Data in this exercise:
Content starts
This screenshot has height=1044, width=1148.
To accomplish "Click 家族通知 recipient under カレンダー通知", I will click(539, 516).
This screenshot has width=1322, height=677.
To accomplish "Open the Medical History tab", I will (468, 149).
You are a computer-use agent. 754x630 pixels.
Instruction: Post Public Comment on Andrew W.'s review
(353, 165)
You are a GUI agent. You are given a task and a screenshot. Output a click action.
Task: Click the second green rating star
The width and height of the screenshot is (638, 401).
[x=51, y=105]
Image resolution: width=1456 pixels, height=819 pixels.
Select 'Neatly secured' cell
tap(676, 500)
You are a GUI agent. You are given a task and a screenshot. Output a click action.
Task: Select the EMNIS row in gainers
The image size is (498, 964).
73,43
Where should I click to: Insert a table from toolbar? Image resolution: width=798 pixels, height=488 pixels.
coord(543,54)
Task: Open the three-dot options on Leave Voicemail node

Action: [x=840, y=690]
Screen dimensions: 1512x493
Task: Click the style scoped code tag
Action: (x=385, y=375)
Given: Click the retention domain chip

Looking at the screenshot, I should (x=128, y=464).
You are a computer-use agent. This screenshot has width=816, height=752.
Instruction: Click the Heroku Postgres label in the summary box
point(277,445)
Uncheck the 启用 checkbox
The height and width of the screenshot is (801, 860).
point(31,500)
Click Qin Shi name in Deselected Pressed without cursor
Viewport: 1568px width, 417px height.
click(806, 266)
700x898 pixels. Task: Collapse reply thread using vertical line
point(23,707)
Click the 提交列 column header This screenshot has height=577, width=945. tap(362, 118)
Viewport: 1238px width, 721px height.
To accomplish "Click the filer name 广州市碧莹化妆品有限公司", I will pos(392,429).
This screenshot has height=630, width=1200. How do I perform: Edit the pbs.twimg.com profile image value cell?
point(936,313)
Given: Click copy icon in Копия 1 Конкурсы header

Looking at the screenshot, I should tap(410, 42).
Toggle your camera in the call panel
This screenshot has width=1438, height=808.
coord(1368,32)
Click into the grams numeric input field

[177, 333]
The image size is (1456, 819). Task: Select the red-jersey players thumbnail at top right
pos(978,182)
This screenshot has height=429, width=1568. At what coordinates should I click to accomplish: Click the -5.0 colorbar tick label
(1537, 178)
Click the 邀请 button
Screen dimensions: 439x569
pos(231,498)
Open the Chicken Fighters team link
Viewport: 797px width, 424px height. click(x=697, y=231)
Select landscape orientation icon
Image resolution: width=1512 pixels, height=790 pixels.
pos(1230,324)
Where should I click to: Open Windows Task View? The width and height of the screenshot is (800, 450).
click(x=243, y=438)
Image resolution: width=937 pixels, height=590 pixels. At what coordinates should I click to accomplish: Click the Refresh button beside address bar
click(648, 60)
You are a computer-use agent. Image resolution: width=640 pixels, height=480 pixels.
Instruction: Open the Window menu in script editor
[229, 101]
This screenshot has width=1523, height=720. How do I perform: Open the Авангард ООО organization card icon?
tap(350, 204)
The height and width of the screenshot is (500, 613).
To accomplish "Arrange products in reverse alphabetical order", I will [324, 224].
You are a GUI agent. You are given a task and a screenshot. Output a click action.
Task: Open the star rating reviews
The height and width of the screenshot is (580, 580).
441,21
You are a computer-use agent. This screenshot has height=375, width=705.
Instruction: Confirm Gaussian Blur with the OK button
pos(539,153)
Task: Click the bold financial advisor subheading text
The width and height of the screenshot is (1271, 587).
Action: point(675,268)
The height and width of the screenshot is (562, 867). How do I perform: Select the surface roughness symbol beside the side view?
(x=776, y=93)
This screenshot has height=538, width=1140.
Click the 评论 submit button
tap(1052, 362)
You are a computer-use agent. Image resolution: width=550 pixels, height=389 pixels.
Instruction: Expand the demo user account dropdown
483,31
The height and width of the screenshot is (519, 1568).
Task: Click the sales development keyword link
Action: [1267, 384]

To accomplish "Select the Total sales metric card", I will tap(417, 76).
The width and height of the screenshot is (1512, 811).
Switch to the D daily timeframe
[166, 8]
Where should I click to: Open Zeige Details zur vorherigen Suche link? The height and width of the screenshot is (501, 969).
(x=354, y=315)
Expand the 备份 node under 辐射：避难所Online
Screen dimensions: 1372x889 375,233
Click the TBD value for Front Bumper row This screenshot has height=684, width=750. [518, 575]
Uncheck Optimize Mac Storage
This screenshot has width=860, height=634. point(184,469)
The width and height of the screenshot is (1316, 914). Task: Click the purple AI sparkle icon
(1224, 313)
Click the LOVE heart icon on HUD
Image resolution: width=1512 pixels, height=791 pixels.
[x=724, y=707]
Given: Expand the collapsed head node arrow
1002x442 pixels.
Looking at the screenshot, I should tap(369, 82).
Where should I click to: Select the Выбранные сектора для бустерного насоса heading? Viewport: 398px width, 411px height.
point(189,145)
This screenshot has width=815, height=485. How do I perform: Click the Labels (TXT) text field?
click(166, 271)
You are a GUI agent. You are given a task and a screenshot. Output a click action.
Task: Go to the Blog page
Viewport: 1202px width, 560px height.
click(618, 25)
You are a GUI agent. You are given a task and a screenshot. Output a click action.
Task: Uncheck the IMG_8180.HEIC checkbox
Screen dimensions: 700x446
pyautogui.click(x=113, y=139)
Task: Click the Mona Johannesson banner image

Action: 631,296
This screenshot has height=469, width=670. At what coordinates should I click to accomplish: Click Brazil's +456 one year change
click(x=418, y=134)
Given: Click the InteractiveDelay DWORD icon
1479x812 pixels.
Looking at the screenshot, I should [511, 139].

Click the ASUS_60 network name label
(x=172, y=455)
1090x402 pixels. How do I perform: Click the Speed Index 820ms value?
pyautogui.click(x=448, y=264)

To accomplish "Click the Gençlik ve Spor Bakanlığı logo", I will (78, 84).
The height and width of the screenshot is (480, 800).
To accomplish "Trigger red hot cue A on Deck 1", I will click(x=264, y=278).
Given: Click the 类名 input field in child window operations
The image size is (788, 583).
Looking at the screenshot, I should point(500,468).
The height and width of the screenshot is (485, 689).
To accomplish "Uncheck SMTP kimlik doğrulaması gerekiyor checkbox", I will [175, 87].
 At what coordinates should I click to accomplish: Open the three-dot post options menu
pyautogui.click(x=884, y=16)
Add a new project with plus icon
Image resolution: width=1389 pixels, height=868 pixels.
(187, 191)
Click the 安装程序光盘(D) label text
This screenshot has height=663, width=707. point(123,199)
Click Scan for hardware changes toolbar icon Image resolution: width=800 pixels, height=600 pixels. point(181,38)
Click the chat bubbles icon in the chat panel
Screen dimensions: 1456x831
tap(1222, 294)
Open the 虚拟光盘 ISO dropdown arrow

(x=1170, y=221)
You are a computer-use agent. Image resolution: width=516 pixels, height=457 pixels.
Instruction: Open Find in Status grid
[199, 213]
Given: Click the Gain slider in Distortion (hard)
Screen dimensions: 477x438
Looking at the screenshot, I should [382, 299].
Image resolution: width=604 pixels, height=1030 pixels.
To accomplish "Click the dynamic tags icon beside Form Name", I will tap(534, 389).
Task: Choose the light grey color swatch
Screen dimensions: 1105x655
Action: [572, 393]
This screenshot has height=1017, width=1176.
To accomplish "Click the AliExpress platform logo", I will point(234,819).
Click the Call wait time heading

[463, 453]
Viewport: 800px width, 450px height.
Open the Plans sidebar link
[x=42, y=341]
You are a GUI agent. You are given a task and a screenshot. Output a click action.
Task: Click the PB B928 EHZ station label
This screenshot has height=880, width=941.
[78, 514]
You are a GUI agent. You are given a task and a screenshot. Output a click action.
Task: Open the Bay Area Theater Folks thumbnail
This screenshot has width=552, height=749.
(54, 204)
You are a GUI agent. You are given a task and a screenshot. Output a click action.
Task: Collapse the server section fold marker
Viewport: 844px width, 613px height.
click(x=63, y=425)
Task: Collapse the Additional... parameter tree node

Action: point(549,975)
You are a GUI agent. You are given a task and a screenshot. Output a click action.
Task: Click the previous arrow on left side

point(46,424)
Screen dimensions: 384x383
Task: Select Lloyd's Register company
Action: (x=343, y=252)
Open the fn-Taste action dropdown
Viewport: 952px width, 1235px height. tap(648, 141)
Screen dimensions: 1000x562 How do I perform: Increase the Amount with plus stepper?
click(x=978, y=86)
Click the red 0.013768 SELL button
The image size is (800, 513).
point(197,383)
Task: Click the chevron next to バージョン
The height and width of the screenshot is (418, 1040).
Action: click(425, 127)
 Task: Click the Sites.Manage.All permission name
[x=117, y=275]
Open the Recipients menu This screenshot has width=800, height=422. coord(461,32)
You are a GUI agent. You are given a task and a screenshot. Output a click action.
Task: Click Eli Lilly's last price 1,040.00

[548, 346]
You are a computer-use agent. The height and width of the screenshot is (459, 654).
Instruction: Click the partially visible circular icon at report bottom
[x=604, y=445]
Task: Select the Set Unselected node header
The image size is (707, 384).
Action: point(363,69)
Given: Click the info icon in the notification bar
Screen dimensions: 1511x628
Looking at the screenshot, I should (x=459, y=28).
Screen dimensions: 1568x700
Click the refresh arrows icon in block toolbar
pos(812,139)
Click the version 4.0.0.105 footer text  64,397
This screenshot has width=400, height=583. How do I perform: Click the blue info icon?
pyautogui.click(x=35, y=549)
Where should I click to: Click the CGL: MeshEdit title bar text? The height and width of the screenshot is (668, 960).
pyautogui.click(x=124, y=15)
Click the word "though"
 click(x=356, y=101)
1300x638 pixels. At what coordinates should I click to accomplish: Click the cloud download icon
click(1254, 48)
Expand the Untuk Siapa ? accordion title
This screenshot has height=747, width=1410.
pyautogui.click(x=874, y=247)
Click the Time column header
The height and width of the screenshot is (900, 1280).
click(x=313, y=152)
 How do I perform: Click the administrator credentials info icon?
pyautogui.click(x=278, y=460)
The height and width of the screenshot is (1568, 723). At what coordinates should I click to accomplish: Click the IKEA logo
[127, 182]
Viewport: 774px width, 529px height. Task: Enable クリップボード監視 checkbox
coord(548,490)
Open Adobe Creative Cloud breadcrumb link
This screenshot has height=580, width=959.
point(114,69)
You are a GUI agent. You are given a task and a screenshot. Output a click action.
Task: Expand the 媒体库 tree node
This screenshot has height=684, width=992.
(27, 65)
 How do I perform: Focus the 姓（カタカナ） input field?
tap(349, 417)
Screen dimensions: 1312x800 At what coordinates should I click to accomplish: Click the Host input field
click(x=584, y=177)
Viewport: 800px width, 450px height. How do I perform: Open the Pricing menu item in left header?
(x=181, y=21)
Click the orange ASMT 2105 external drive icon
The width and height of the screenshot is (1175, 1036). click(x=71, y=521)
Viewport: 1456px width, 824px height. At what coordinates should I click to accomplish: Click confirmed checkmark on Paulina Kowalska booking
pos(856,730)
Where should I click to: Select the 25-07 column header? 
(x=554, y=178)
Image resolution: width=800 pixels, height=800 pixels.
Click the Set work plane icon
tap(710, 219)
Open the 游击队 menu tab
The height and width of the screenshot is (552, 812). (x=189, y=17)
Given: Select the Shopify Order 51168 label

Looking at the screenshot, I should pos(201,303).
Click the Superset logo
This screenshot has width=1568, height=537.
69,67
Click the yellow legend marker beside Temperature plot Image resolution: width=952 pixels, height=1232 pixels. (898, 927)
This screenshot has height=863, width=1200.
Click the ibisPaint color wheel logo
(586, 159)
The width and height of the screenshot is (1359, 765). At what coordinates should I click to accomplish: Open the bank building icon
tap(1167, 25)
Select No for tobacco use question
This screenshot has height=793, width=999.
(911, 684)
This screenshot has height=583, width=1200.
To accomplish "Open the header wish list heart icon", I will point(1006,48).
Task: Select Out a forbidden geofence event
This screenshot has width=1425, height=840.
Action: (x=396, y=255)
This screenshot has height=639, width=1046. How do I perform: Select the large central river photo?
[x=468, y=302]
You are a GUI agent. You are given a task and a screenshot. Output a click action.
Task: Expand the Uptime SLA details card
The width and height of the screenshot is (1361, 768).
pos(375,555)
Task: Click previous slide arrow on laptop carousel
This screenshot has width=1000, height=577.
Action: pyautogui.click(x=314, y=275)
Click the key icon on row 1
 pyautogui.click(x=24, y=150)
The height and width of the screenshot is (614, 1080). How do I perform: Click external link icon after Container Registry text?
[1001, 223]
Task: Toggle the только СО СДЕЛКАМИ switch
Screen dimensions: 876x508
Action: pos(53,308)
Content ends
In the answer, give the lines from the first line of the data through the line with "has width=816, height=752.", exactly as they appear and with no additions.

Written answer:
This screenshot has height=1044, width=1148.
To accomplish "Click 家族通知 recipient under カレンダー通知", I will click(539, 516).
This screenshot has width=1322, height=677.
To accomplish "Open the Medical History tab", I will (468, 149).
You are a computer-use agent. 754x630 pixels.
Instruction: Post Public Comment on Andrew W.'s review
(353, 165)
You are a GUI agent. You are given a task and a screenshot. Output a click action.
Task: Click the second green rating star
The width and height of the screenshot is (638, 401).
[x=51, y=105]
Image resolution: width=1456 pixels, height=819 pixels.
Select 'Neatly secured' cell
tap(676, 500)
You are a GUI agent. You are given a task and a screenshot. Output a click action.
Task: Select the EMNIS row in gainers
The image size is (498, 964).
73,43
Where should I click to: Insert a table from toolbar? Image resolution: width=798 pixels, height=488 pixels.
coord(543,54)
Task: Open the three-dot options on Leave Voicemail node

Action: [x=840, y=690]
Screen dimensions: 1512x493
Task: Click the style scoped code tag
Action: (x=385, y=375)
Given: Click the retention domain chip

Looking at the screenshot, I should (x=128, y=464).
You are a computer-use agent. This screenshot has width=816, height=752.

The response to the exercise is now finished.